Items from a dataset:

━━━━━━━━━━━━━━━━

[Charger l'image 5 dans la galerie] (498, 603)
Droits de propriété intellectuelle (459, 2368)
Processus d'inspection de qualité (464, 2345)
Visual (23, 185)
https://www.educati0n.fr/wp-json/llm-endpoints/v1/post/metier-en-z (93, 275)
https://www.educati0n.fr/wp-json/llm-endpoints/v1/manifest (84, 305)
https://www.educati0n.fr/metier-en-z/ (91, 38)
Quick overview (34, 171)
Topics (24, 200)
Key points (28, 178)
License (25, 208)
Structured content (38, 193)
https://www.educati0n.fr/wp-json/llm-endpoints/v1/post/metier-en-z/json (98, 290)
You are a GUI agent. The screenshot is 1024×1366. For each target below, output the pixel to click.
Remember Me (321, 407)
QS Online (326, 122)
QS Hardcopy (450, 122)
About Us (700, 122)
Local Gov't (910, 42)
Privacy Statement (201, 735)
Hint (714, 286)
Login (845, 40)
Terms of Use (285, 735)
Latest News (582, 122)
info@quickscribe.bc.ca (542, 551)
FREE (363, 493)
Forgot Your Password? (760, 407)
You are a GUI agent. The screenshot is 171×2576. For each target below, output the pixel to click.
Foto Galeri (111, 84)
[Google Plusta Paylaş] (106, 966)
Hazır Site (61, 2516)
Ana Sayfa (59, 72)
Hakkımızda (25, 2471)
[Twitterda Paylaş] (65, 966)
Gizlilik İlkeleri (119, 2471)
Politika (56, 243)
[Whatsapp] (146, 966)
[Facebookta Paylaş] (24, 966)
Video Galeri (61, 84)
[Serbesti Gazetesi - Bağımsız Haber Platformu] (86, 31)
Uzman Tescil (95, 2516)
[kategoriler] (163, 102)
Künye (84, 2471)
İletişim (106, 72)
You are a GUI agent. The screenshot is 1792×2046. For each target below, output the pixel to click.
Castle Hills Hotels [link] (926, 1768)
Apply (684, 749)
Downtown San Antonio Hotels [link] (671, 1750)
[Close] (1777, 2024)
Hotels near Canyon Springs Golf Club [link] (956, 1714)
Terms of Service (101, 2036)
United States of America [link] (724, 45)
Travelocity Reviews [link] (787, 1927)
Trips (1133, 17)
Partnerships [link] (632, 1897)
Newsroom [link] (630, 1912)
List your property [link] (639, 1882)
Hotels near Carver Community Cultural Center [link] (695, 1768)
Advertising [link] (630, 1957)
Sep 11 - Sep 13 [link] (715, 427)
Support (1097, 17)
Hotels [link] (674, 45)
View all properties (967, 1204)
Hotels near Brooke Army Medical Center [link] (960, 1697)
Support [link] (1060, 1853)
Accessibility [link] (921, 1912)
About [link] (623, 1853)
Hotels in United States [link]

━━━━━━━━━━━━━━━━

Task details: Across the entries above, count the lines with the word "click" and report that count by itself.

Reply to the exercise: 3